According to a report by the Columbus Dispatch, The Columbus Blue Jackets are projecting losses of approximately $25-million for the 2010-11 season.
The Blue Jackets had both their highest payroll in franchise history and their lowest attendance record during this past season and have lost roughly $14-million in each of the past two seasons. The team expects $12-13-million in revenue sharing from the NHL this summer, but because it didn't average 14,000 fans per game and didn't match the NHL's revenue growth rate, the franchise will lose 25 per cent of its revenue-sharing check from the NHL.
With two teams in Phoenix and Atlanta already on the verge of relocation, Columbus would seem to be next in line.

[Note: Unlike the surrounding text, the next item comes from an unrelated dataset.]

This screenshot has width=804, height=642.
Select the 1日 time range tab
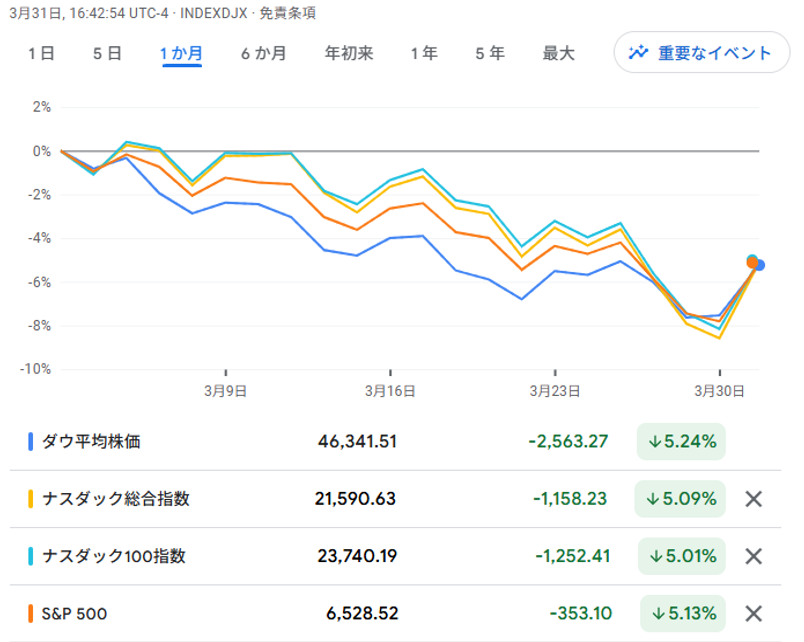tap(41, 54)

But Blue Jackets President Mike Priest would not comment on the team's future in Columbus except to say: "(Majority owner) John P. McConnell is committed to winning and building the best franchise, and he's committed to finding a resolution."

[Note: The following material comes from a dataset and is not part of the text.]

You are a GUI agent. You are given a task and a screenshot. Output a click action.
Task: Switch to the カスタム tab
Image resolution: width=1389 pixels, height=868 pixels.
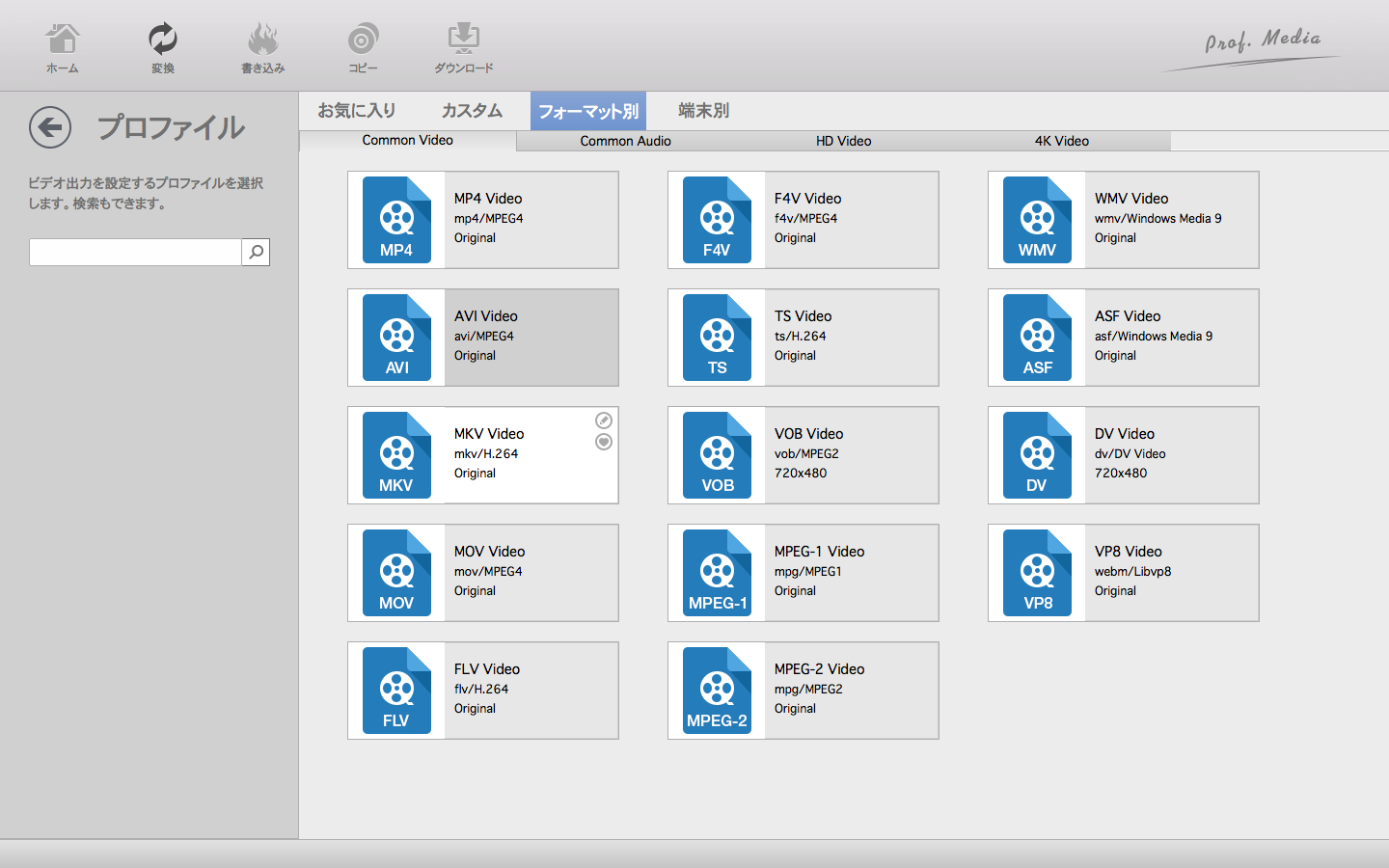click(472, 111)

According to the report, the Blue Jackets have lost at least $80-million over the six seasons since the NHL lockout, which is close to the same price that late majority owner John H. McConnell paid for the expansion franchise from the NHL in the late 1990s.
The Blue Jackets have been in the league for 10 years and have only made the playoffs once, being swept in the first round by the Detroit Red Wings in the 2008-09 season.